Data for review:
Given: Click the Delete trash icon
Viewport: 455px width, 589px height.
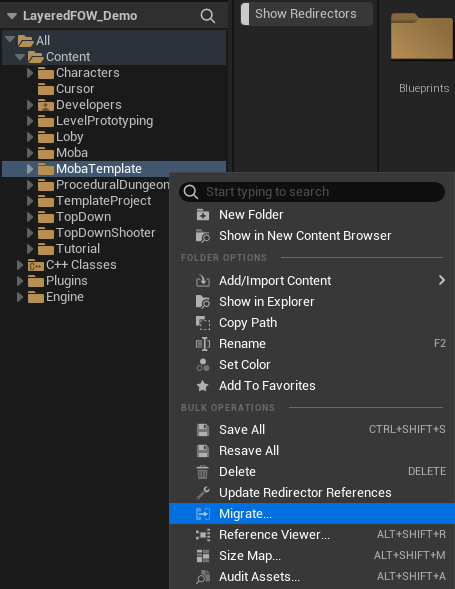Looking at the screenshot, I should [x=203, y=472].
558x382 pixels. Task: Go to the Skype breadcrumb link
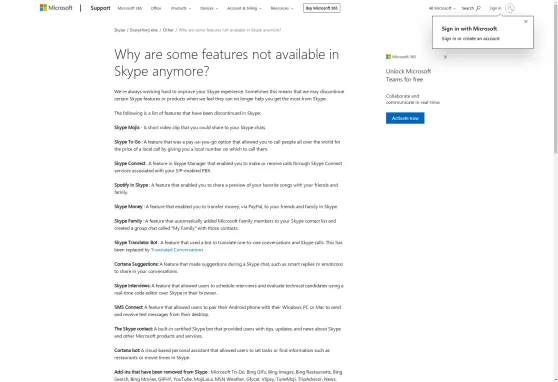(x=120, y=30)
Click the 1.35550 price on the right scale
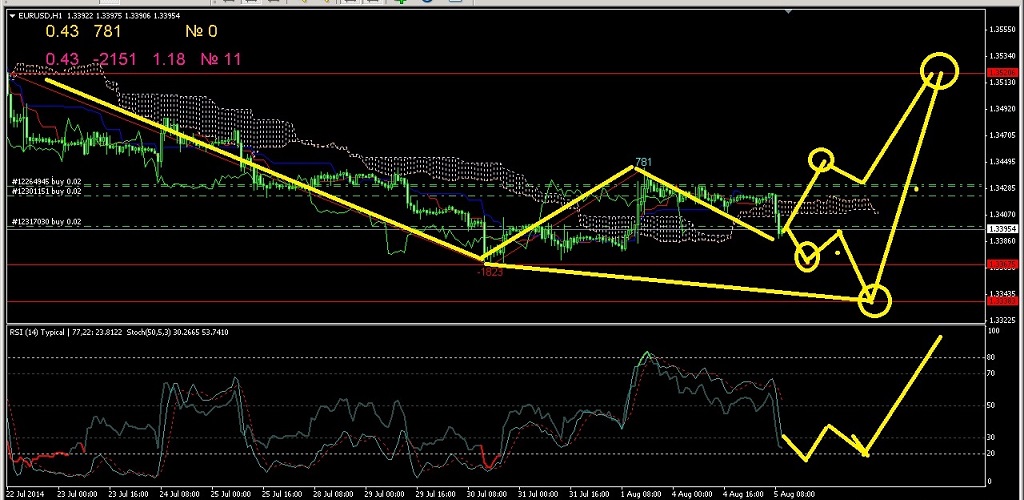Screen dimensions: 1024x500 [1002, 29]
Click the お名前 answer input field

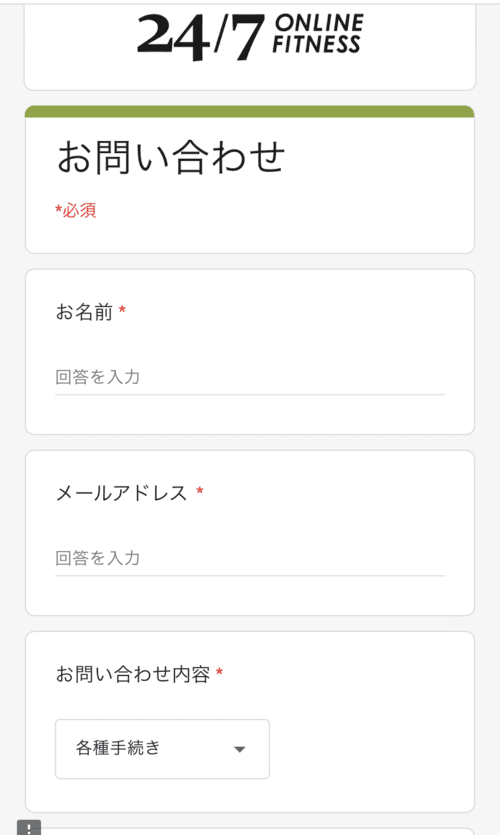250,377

Work instruction: Exclude every image and return the material above exactly.

Written answer:
Given: Click the Delete trash icon
Viewport: 455px width, 589px height.
Looking at the screenshot, I should [x=203, y=472].
558x382 pixels. Task: Go to the Skype breadcrumb link
(x=120, y=30)
Click the 1.35550 price on the right scale
Screen dimensions: 1024x500 [1002, 29]
Click the お名前 answer input field

250,377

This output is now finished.